While some users may have set their PYTHONPATH
to include such arbitrary
locations, which would allow the myrecipes
module to be imported directly,
most people will not have such paths in their PYTHONPATH
, and would not be
able to directly import their recipe file without modifying their environment.
Using the RecipeMapper lets users avoid this hassle because it handles import
transparently.
>>> rm = RecipeMapper(adinputs, recipename='/path/to/myrecipes.myreduce')
>>> recipefn = rm.get_applicable_recipe()
>>> recipefn.__name__
'myreduce'
Note that for user supplied recipe libraries and functions, the mode
, the
pkg
, the drpkg
, and the tags are irrelevant. Essentially,
passing a user-defined recipe to the RecipeMapper tells the mapper, “do not
search but use this.” In these cases, it is incumbent upon the users and
developers to ensure that the external recipes specified are actually applicable
to the datasets being processed.
4.2.3. Primitives and Recipes, Together at Last
To summarize the mapper usage described in this chapter, to launch a reduction one does:
>>> tags = ad.tags
>>> instpkg = ad.instrument(generic=True).lower()
>>> rmapper = RecipeMapper(tags, instpkg)
>>> pmapper = PrimitiveMapper(tags, instpkg)
>>> recipe = rmapper.get_applicable_recipe()
>>> pclass = pmapper.get_applicable_primitives()
>>> p = pclass([ad])
>>> recipe(p)
This is essentially what the Reduce
class does.
4.3. Using the Primitives Directly
The primitves in the selected primitive set can be used directly. The recipe is just a function that calls some primitives from the set in some pre-defined order. This usage can be useful for testing, debugging or interactive use.

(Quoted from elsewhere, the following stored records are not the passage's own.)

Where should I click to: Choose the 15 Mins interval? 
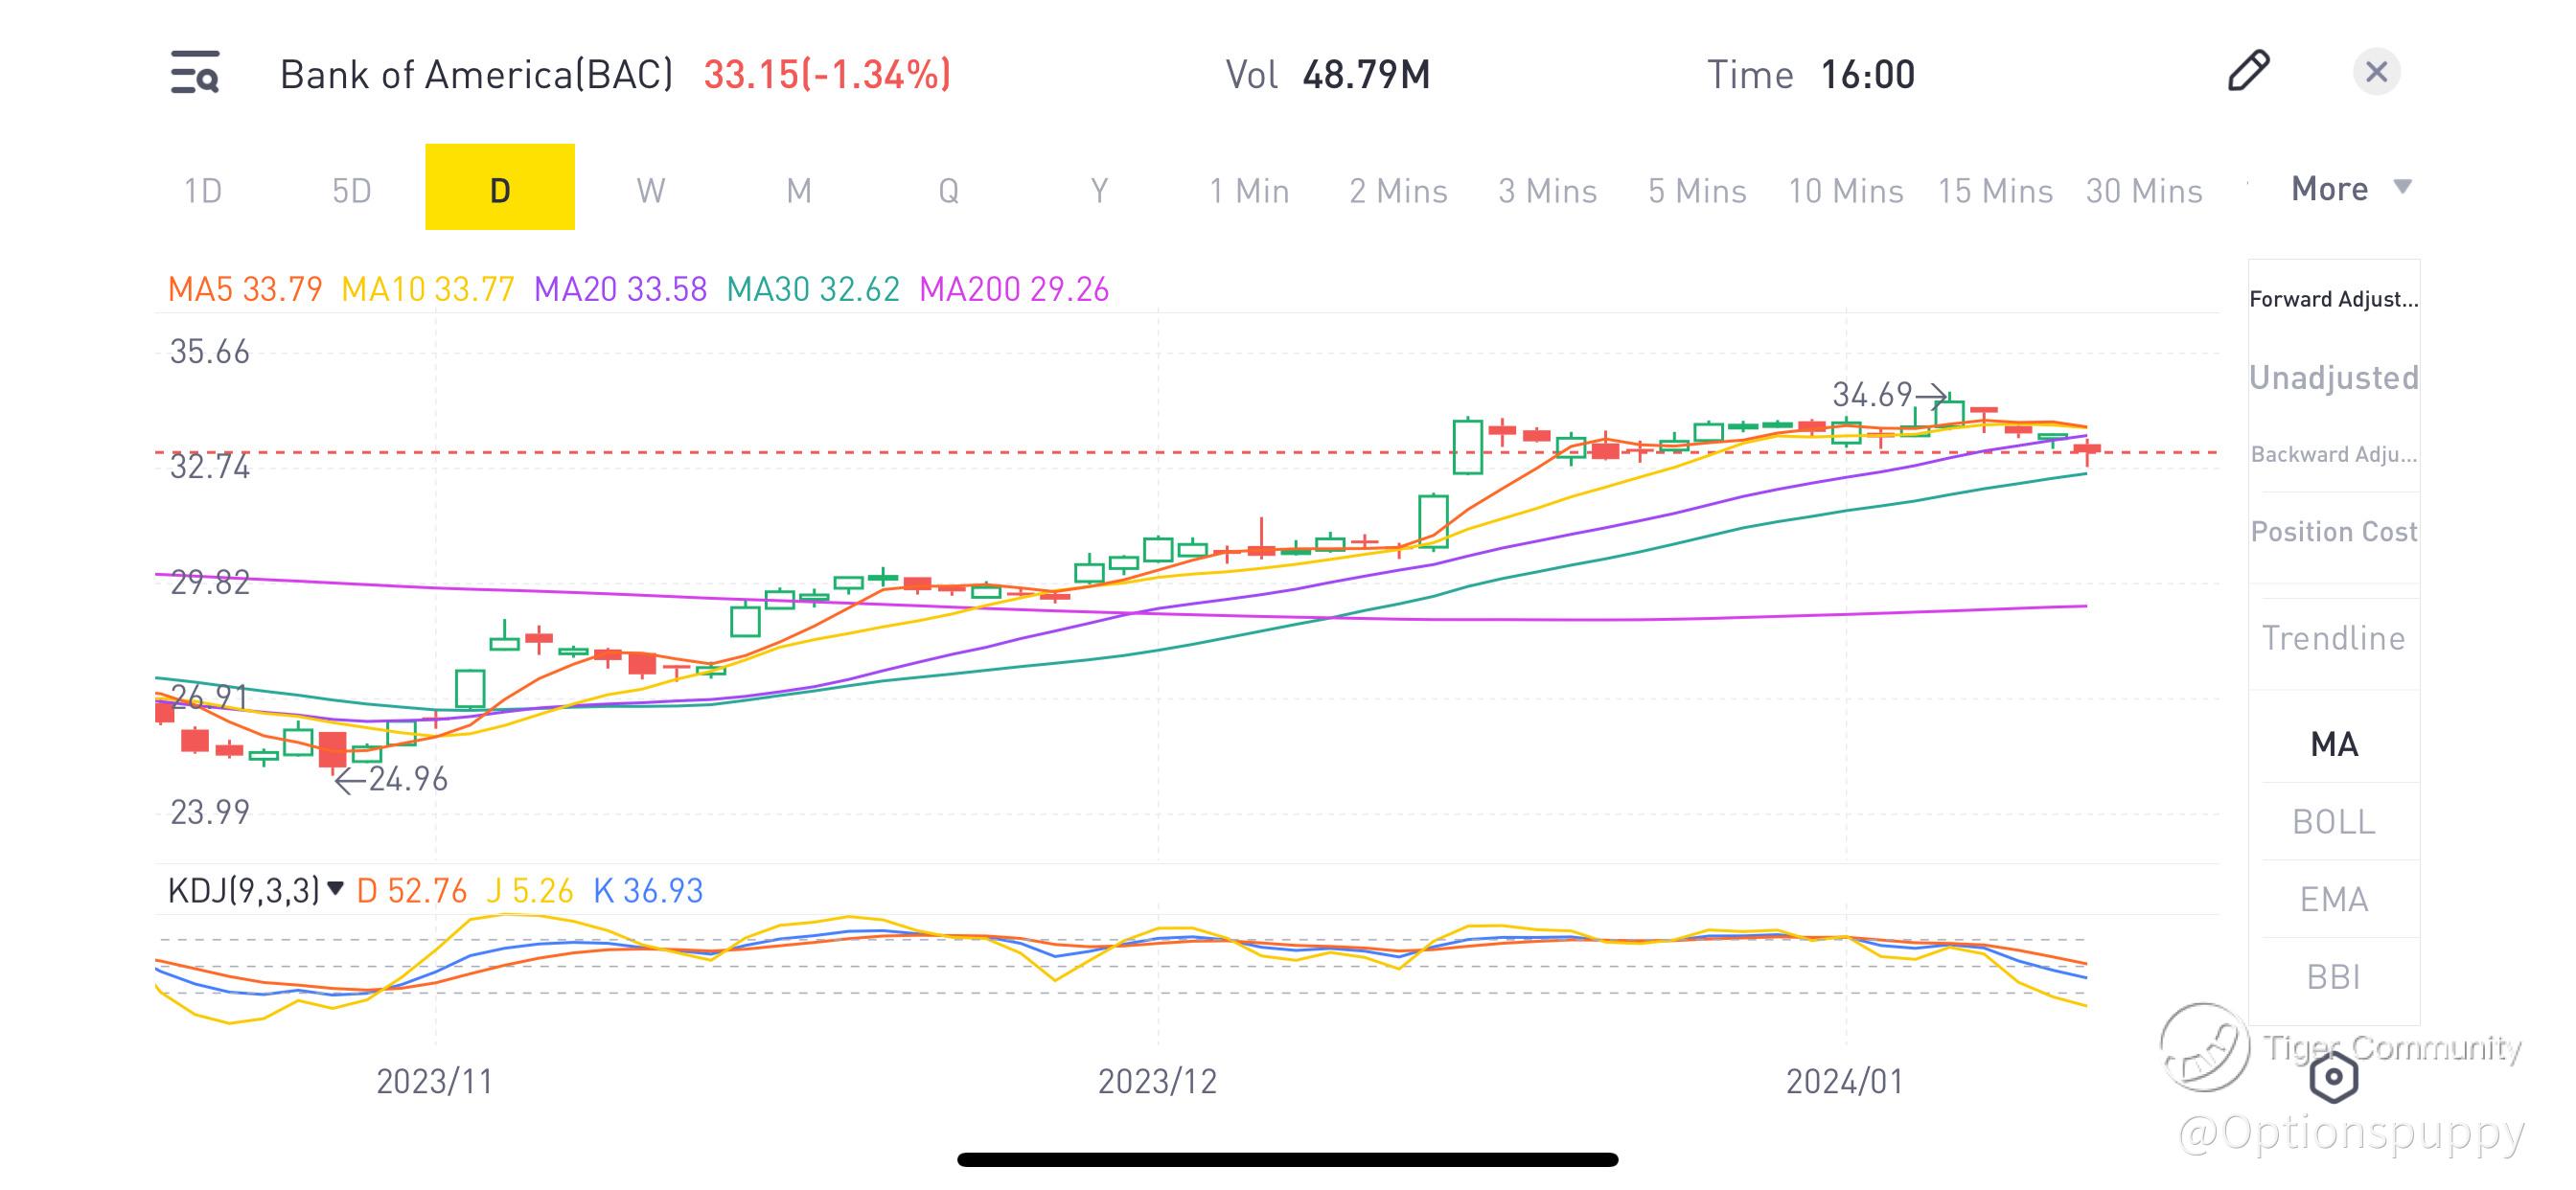tap(1994, 190)
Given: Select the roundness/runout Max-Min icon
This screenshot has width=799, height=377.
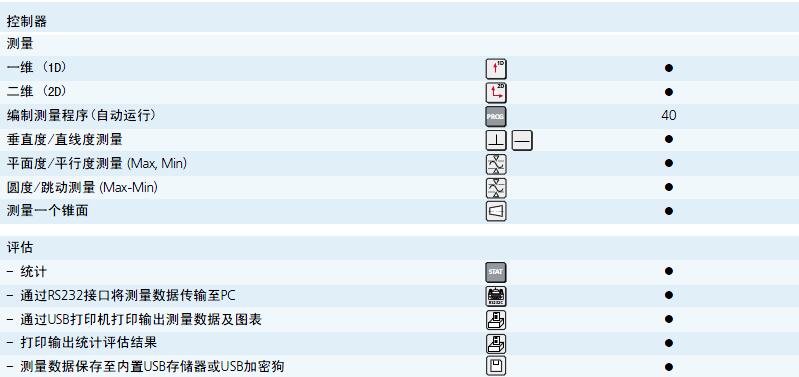Looking at the screenshot, I should (496, 188).
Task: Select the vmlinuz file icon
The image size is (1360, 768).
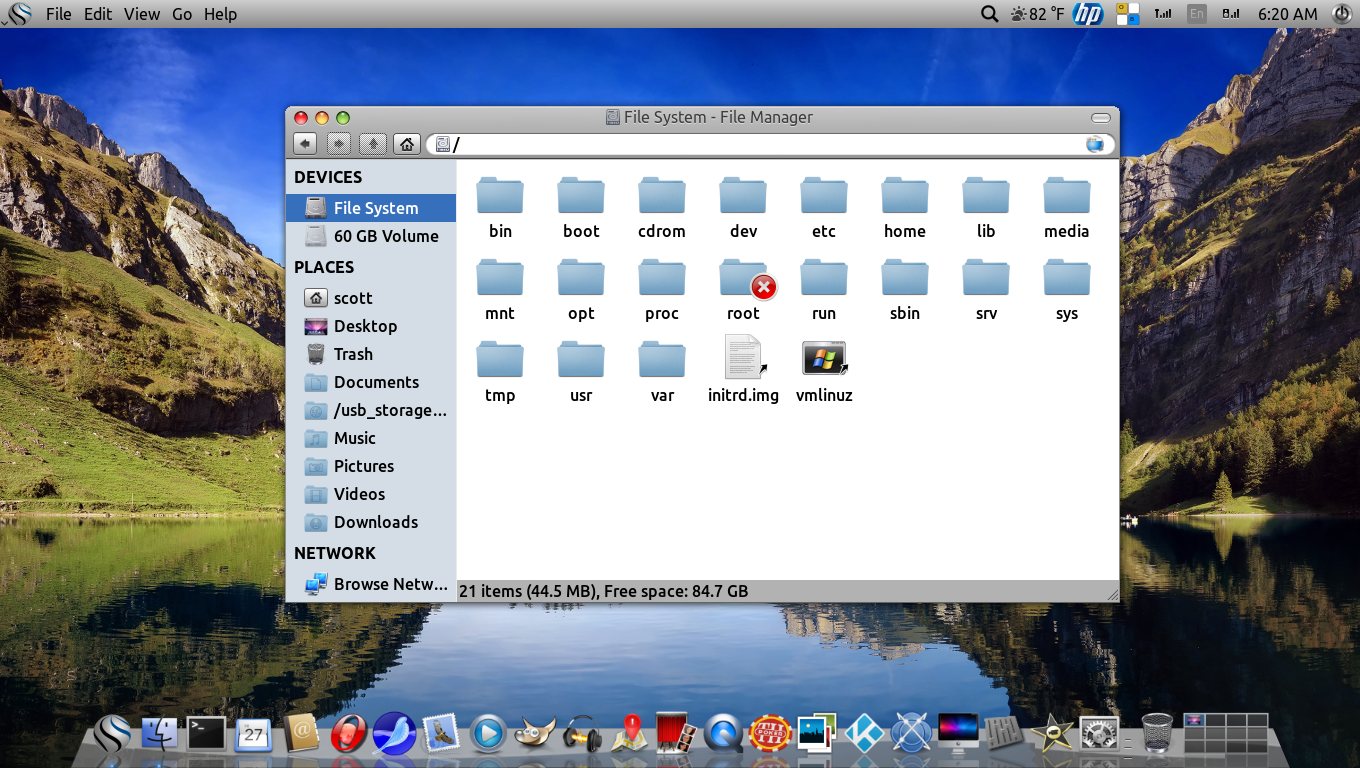Action: (824, 359)
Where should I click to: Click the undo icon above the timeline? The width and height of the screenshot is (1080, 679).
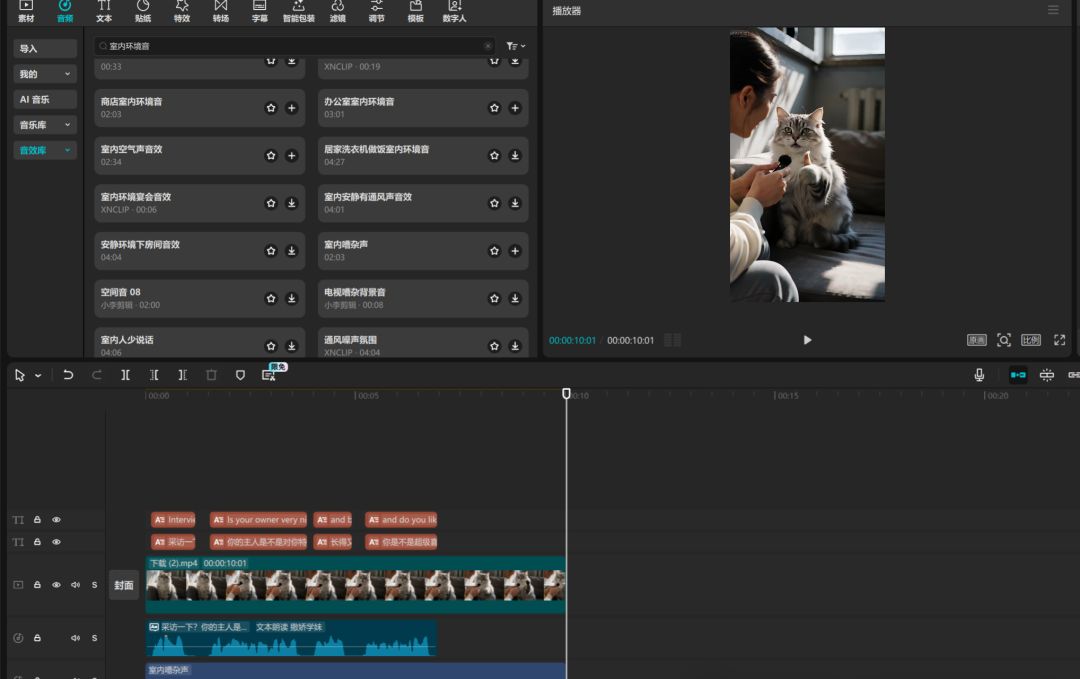pos(67,374)
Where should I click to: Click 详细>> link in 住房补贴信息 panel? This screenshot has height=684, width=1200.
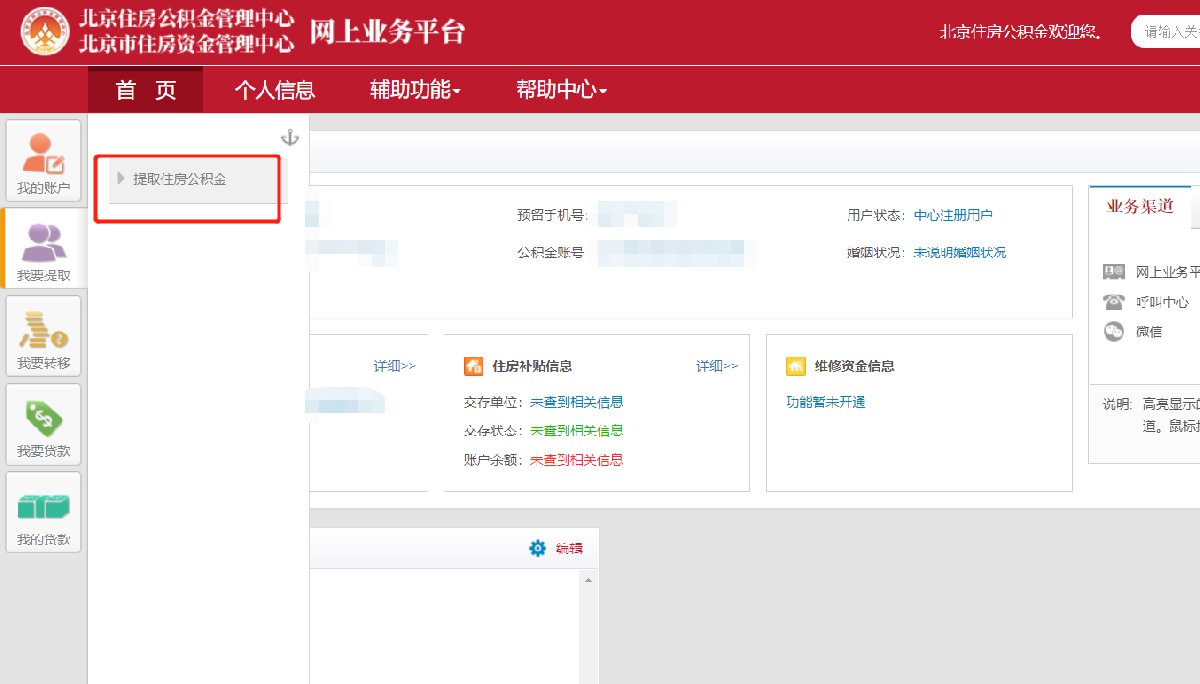coord(716,366)
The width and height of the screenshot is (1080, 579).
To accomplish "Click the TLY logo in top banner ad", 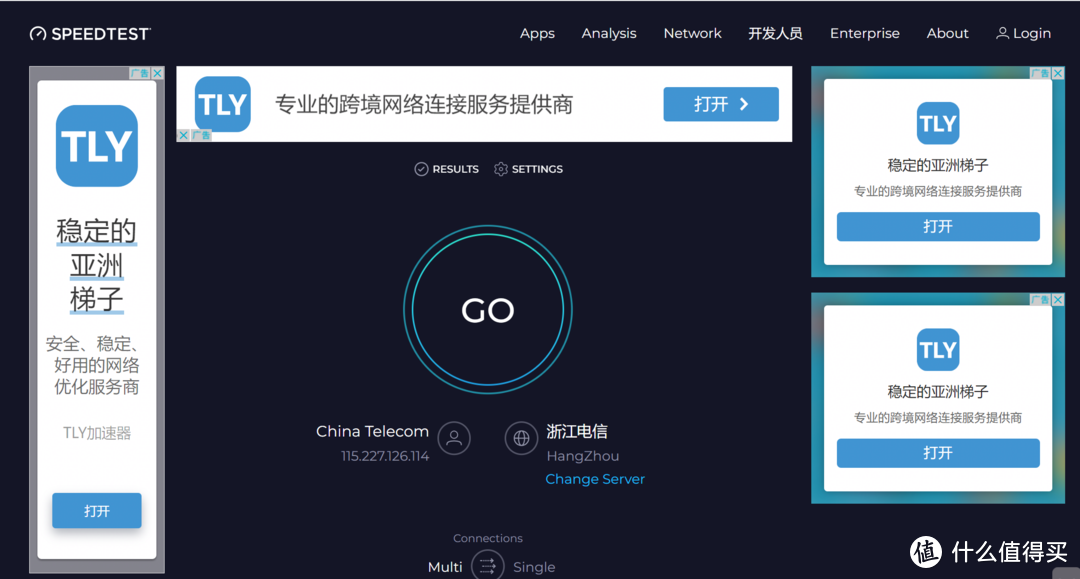I will pos(222,104).
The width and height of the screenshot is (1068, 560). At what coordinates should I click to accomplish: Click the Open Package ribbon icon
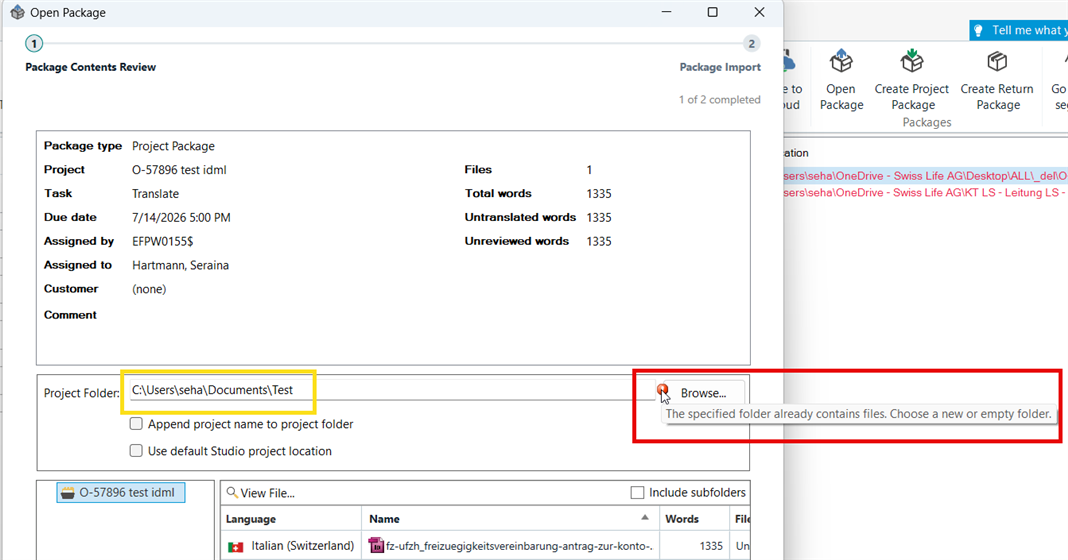tap(841, 62)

The primitive set is obtained as shown in the previous section, using the
PrimitiveMapper
and its get_applicable_primitives
method. To retrieve
the list of primitives from the primitive set, one can do this:
>>> import inspect
>>> for item in dir(p):
... if not item.startswith('_') and \
... inspect.ismethod(getattr(p, item)):
... print(item)
...
The primitive set has been initialized with a list of AstroData objects. Running a primitive on them only requires calling the primitive as a method of the primitive set.
The exact call depends on the primitive itself. In geminidr
, the
primitives use a streams
attribute to store the AstroData objects being
processed in such a way that those objects do not need to be passed to the
primitives when called. For example:
>>> p.prepare()
>>> p.addVAR()
The syntax above uses streams to pass the data along from one primitive to
the next. The streams are attributes of the geminidr
PrimitiveBASE
class that all geminidr
primitive classes inherit. When writing a new
data reduction package, the use of that base class, and the
parameter_override
decorator in recipe_system.utils.decorators
, is
required to benefit from the streams system.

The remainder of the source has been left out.